Movies with blatantly stupid premises

The problem is that the “who knows” response can be used to defend any and all stupid movie premises ever. Try it.

Creature from the black lagoon-scarry when I was a kid. In creature 3 the creature wears a suit.

Except it can’t.

Sure it can. How does it work? Who knows?

Name a premise that can’t be defended by “who knows”.

Sure it can.

“Is Verhoeven a hack, or just an idiot?”

Who knows?
“Is Carrot-Top the anti-Christ?”

Who knows?
“Are M. Night Shanana movies stupid, or just lazy?”

Who knows?

Oh. Basically both are supposed to be spoofs of the action genre. Last Action Hero spoofing the Schwartzeniger/Lethal Weapon/Die Hard type films and True Lies being a send-up of Bond-style spy films. Basically Harry Tasker lives this normal home life and goes off to work to become this ridiculous characterature of James Bond.

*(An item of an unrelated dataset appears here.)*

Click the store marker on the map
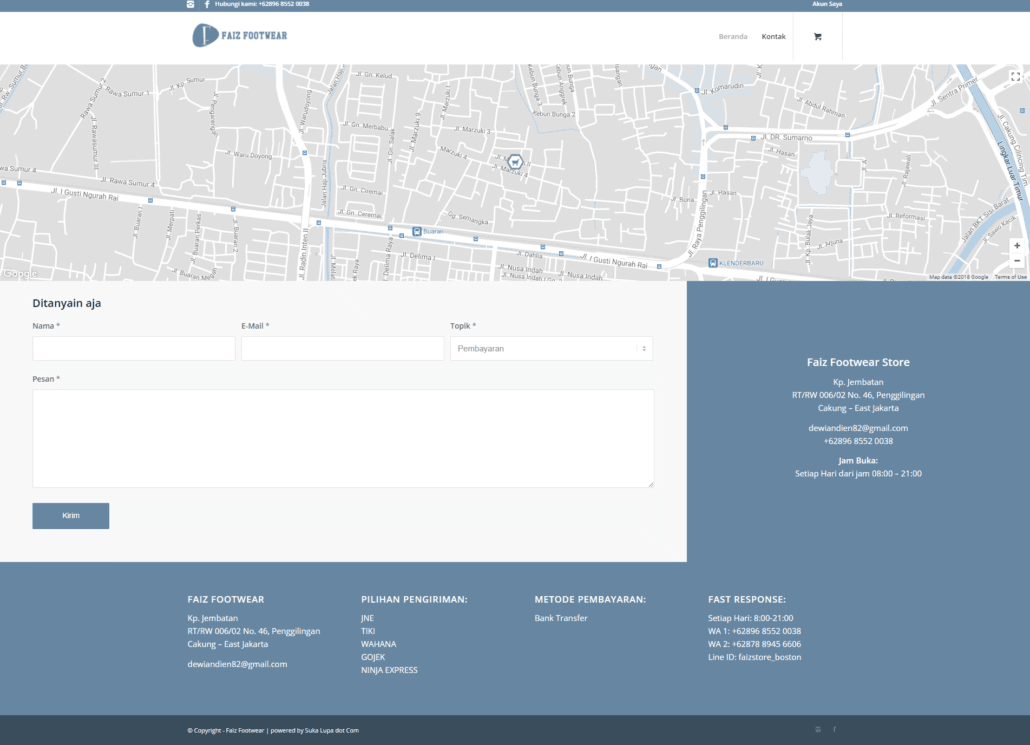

Okay, I just had a thought about Signs. We hear on the radio that people in a Middle Eastern town had found “a primitive way to fight” the aliens. Then we see that one of them is damaged by water from one of the little girl’s many glasses that she leaves all over the house.

Maybe it’s not the water – it’s little girl spit! You get enough little girls to spit on one of those ugly bastards and he’s down for the count! (And believe me, I’ve known some tantrum-throwing little girls that could do the job.)

(I can’t help wondering whether something in the nature of a gun might have worked, too.)

A water pistol, surely. :wink:

You know, the logical extension of this (ways to fight monsters who are vulnerable to water) showed up in one of Jack Chalker’s Well World novels.

Basically, people peed at them.
I can just see a drunk bunch of guys coming out of a bar and exercising their public duty. Not as efficient as fire hoses, but more personal.

Um, I don’t feel like I had to exercise my intelligence particularly hard to notice the huge, gaping holes in the premise of the movie. I don’t think that noticing how poorly thought out the film was makes me smart. The holes in the movie were obvious. They were gaping. Small children have fallen into them and died. They’re the only man-made structure that can be seen from space!

Not that it saves the movie, but the prisoner plane was Cage’s only flight home.

What I’m thinking is that the two thread topics most likely to result in a flamefest are tipping and Signs. :slight_smile:

What about indoors versus outdoors cats?

How would you do it?

He pled guilty and was judged harshly due to his military skills. Besides, the long sentence isn’t part of the premise. What’s so strange about him being flown to his original prison on a plane used for transporting prisoners?

Unrealistic? Sure. Stupid? How?

Why wouldn’t one guy be able to steal ten cars in one night? Besides, weren’t there more than five of them? Besides, this isn’t part of the premise either.

Sure, but not part of the premise either.

I don’t remember anything about him being a pussy in the other hundred-odd dimensions.

I dont’ think it qualifies as a premise, really, but the movie “THe Green Mile” did not require a suspension of disbelief because of the mystical and magical aspects, it required a suspension of disbelief for this:

the fact that a the year is 1933 or something, it’s the Deep South, a posse of locals with guns has found a giant black man holding the dead and bloodied bodies of two tiny white female children and he makes it to prison???

Yeah, right. Sure. Trust me, “Speed” is more believable.

I’m a fan of Signs, as I’ve stated in other threads, a big fan–yet even I think the movie is an excellent argument for personal gun ownership.

Ah, it’s much worse than that. Remember that the Mariner makes a precarious living by diving to the bottom of the ocean and salvaging crap. He even takes the girl down on a pleasure expedition to see some ruined city. OK, but Mt. Everest, the only remaining dry land, is 29,035 feet high. Denver is famously one mile high. So the Mariner was apparently diving down 4+ miles to do his scavenging. Not hardly. Not even once. For 20 minutes. In 2060.

Of course, the mortician wasn’t necessary (I’m sure with all the other stuff the Marshal managed he could have stuffed some explosives in the coffin), and if you cut out Mother and Daughter you don’t need the flight attendant either!

-Joe

This reminds me of some shitty Y2K distaster movie. The plot was that the hydroelectric plant would revert to 1900, and would freak out because it would think it hadn’t been filled with water yet.

Is it ever stated outright that the Dryland they reach is in fact Mount Everest, and that it is in fact the only remaining dry land? I mean, how would they know either for a fact?